I am trying to sell my co-op apt right now and have lined up a buyer. The buyer does not make enough income on his own qualify for the apartment, but his father, a rich dude, is willing be a co-purchaser. However, I have just been told by my coop board that they frown upon co-purchaser and will be more inclined if it is a guarantor situation. I am thoroughly confused now, maybe someone can provide some much needed clarification?

Why is guarantor more desirable than a co-purchaser? From a finance perspective, I would thought the co-op would prefer to have the rich dude’s name on the property.

Since the buyer does not make enough money on his own to qualify for a loan, I am not sure that a guarantee from the father would do any good from a lender’s perspective.

Can someone educate me? Thanks.


Comments

  1. var, if the buyer is willing to put 1 – 2 years maintenance in an escrow account that might help, is what we did with guarantors/co-purchasers.

  2. It’s starting to make sense. Babs, what you said about harder to evcit two parties (one of whom does not occupy the apartment) may be the key as to why guarantor is preferred over co-purchaser.

    Is there anything I can do to convince to board to accept the buyer? I am stuck in a bad place and really need to sell ASAP.

  3. quote:
    Trust fund bohemians are just as good as anybody else.

    that is certifiably WRONG and patently UNTRUE.

    also, not all money is the same. trust fund money is dirty money, it’s no different than drug dealer and prostitution money, in fact it’s worse. why would you want to own in a building with that kind of riff-raff?

    *rob*

  4. Plenty of people have more than one name on a coop. What happens if someone dies? it is easy to remove one name on the document.

    Tenants with right of survivorship, tenants in common, etc.
    Somebody is being misinformed.

    What is important is whether the board likes you or not. The names of ownership is irrelevent.
    it is your personal choice.

    Trust funds if substantial income is derived should please the board. It is easy for the potential coop owner to budget his money and pay on time. The monthly income of the trust might stay the same.

    So whats the problem?

    Trust fund bohemians are just as good as anybody else.
    Money is money!

  5. If only the kid is a shareholder it’s much easier to get him evicted (for breaking house rules, for example) than if the co-op had to go against both him and daddy. If both parties are on the stock and lease the place would be considered owner-occuppied; what can’t happen in a co-op (unlike a condo) would be having daddy the sole owner — that would reduce the owner-occupancy %.

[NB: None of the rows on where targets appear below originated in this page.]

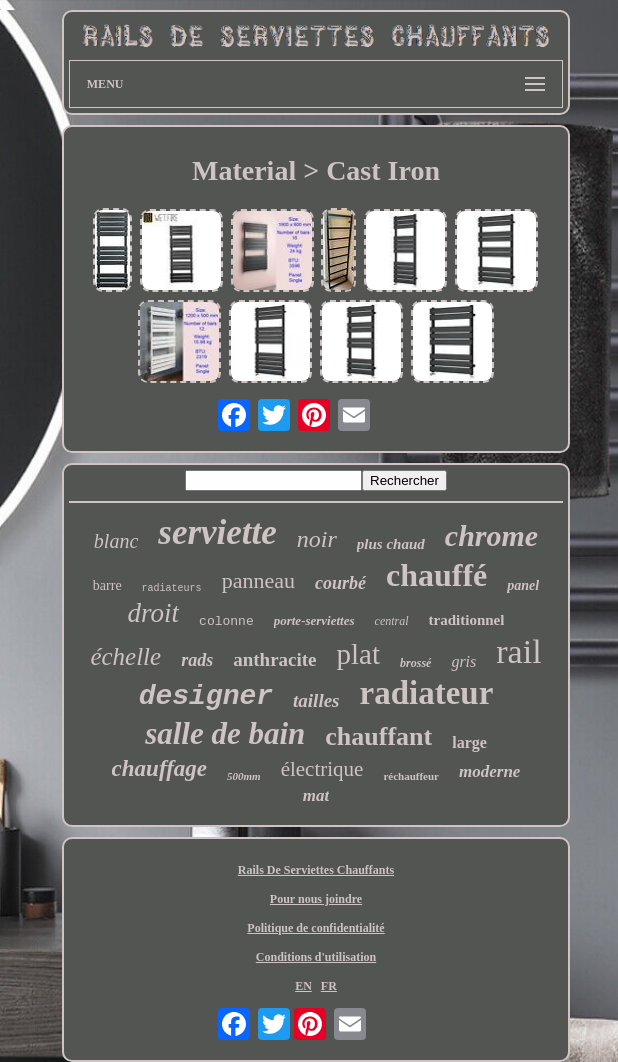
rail (518, 651)
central (392, 621)
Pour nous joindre (316, 899)
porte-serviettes (314, 620)
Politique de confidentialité (315, 928)
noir (317, 539)
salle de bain (225, 733)
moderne (489, 771)
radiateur (427, 693)
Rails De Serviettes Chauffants (316, 870)
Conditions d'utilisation (316, 957)
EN (303, 986)
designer (206, 696)
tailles (316, 700)
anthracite (274, 659)
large (469, 742)
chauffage (159, 768)
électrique (322, 769)
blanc (116, 541)
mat (316, 795)
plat (359, 654)
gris (463, 661)
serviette (217, 532)
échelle (125, 656)
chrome (491, 535)
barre (107, 585)
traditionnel (467, 620)
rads (197, 660)
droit (154, 613)
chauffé (436, 575)
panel (523, 585)
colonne (226, 621)
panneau (258, 580)
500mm (244, 776)
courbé (340, 583)
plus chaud (391, 544)
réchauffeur (411, 776)
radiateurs (172, 588)
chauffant (378, 736)
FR (329, 986)
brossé (415, 663)
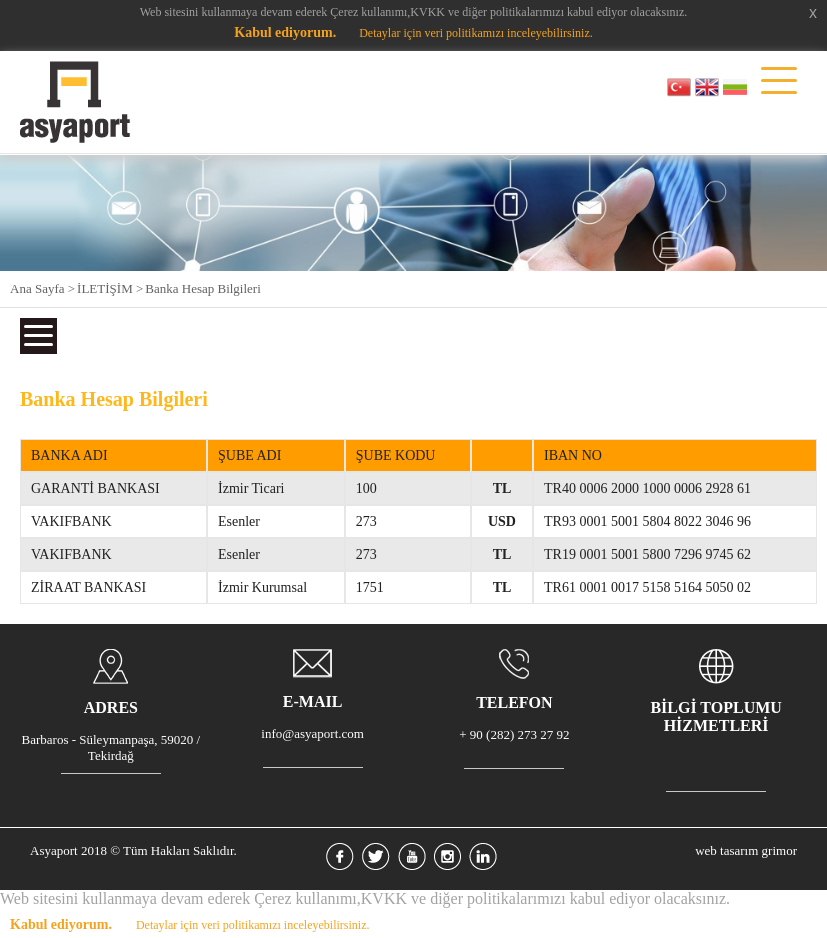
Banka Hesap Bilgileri (203, 288)
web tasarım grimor (746, 850)
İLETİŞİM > (110, 288)
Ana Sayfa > (42, 288)
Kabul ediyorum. (285, 32)
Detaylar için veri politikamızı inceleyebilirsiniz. (476, 33)
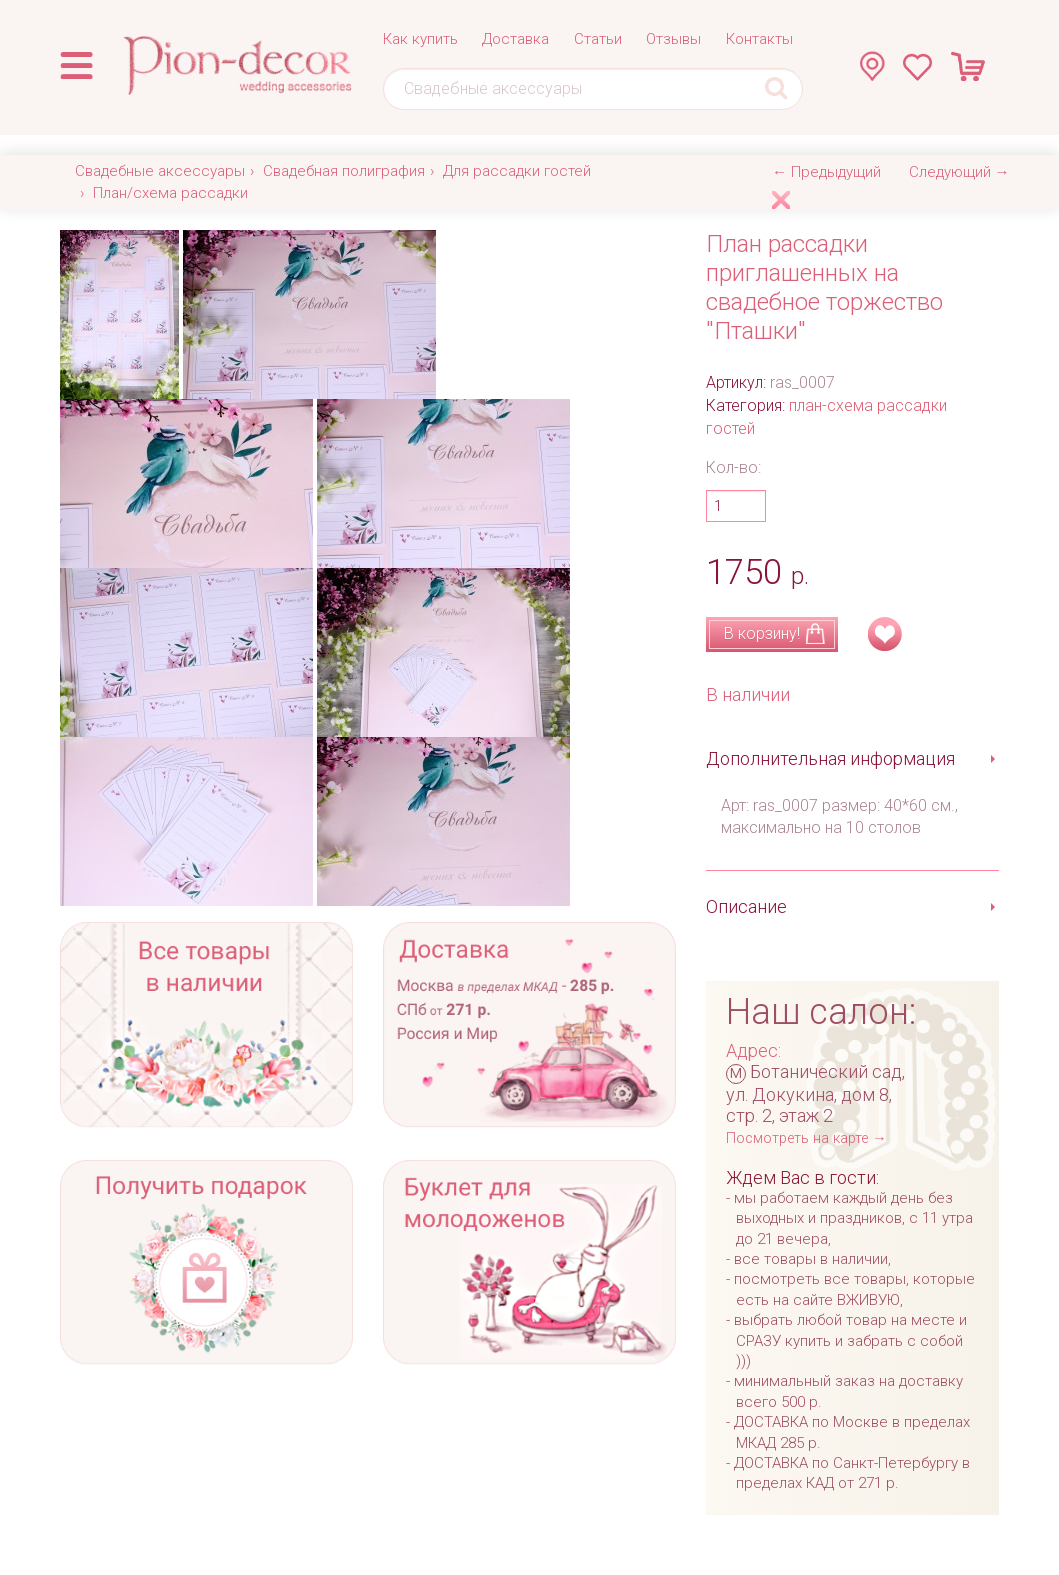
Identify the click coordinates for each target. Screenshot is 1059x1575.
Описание (746, 906)
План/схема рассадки (170, 193)
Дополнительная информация (830, 758)
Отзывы (673, 39)
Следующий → (959, 172)
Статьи (598, 39)
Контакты (759, 39)
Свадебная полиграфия (344, 171)
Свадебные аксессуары (160, 171)
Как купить (420, 39)
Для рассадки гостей (517, 171)
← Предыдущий (826, 172)
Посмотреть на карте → (806, 1138)
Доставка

  6. It is exactly as traditional mod said. Nothing else to it. The bank that has the mortgage on the building looks at owner occupancy rates when it is time to refi

  7. co-op boards favorite thing in the world to do is frown upon things. basically anything really. it’s what they do best. they are the same kind of people who would repeatly run for class president and lose.

    *rob*

  8. Thanks. I got the spoiled brat bit, however, wouldn’t it be the same spoiled brat in a guarantor situation? Why is a guarantor more desirable? I would have thought the co-op would frown upon both type of arrangements if they want to keep out the trust fund babies.